The detection team became fully operational in September 2013 and since then the team has successfully carried out a variety of work across the province, including presence/absence surveys, species diversity surveys, total population estimates and search and rescues.
“A suitable conservation detection dog is not breed specific, but needs high play and hunt drives, along with physical suitability to working in the South African veld and climate. These dogs have a very high energy level making them unsuitable as pets,” says Hudson.
In the USA, the use of conservation detection dogs has been demonstrated to be safe, effective and cost efficient when searching for the threatened Mojave Desert tortoise (Gopherus agassizii). Dogs were investigated for use as an alternative survey tool to humans who are limited to visual cues for finding tortoises. The Non-Profit organisation – Working Dogs for Conservation (WDC) – has advised, guided and continues to work closely with CapeNature.
Various partners assisting the organisation with funding to implement the conservation action plan of the geometric tortoise – of which this conservation detection projects forms a part of – include The Turtle Conservancy, Masuda Wine Merchants Japan through the Slowine initiative managed by Villiersdorp Cellars, Working Dogs for Conservation and WWF – Table Mountain Fund.
The CapeNature Conservation Detection Dog team is continually guided by the CapeNature Geometric Tortoise Scientific Committee and is a member of the International Conservation Detection Dog Association.
Conserving The Geometric Tortoise
The geometric tortoise, Psammobates geometricus, is South Africa’s most endangered terrestrial tortoise and one of the world’s top 25 most endangered tortoise and freshwater turtle species. The conservation status of this species was recently been upgraded to critically endangered according to IUCN criteria. It is now the third most endangered land tortoise in the world, and has been listed by the IUCN as one of the Top 100 most threatened species on Earth.
This species only occurs in the low lying renosterveld habitat of the Cape lowlands and the main threats to this species include habitat destruction and fragmentation, too frequent fires, alien vegetation encroachment and a probable increase in predation pressure.

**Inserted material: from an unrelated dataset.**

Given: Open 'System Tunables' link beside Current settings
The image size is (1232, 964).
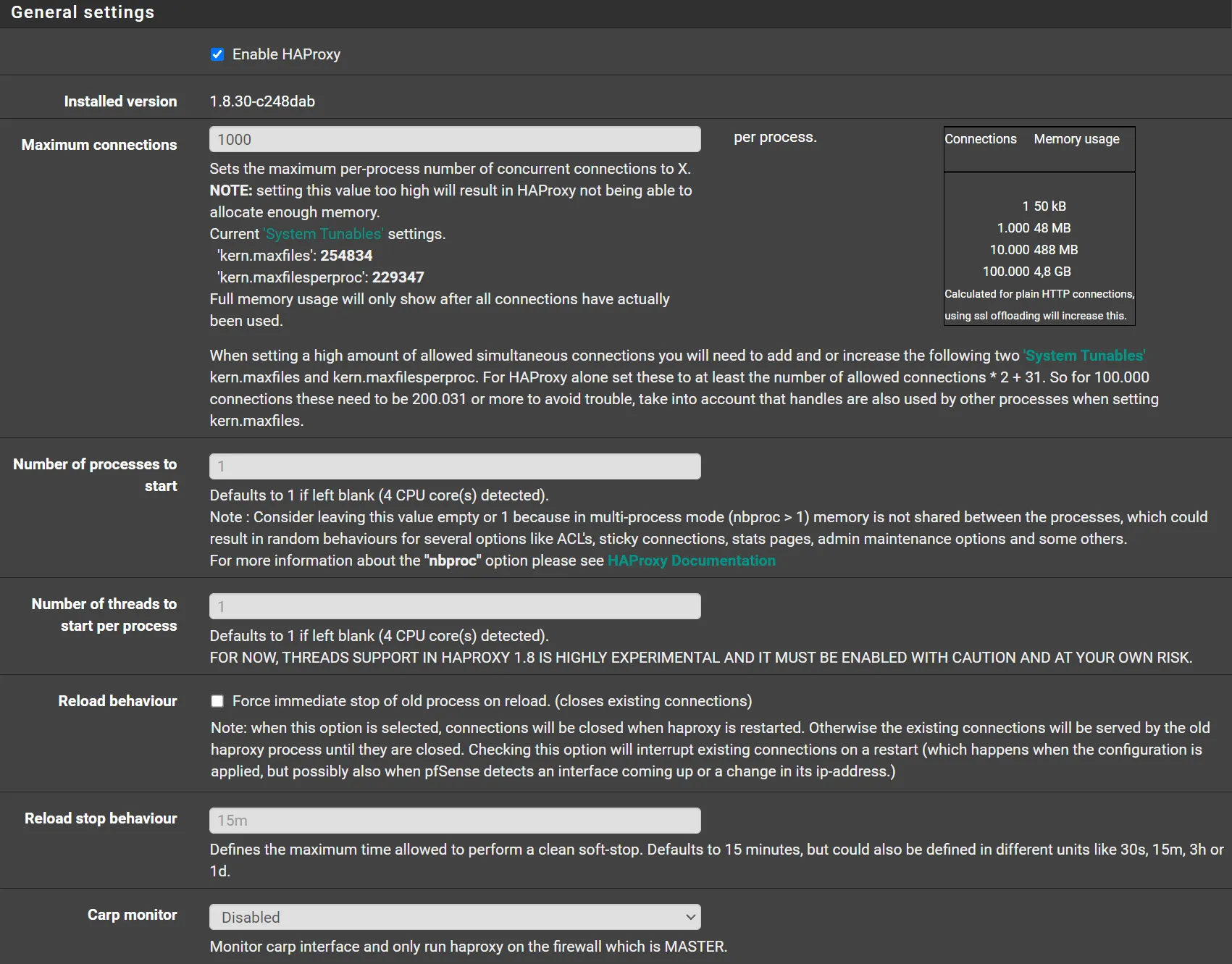Looking at the screenshot, I should click(x=323, y=234).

In order to monitor and conserve this species, conservationists must have vital information about the size of the population and its presence or absence in suitable habitat. Getting this type of information requires many, many man hours and this is a limiting factor when gathering data about this species. The cryptic colouration and sedentary behaviour of this tortoise causes problems when conducting counts. They are incredibly difficult to spot from a visual perspective.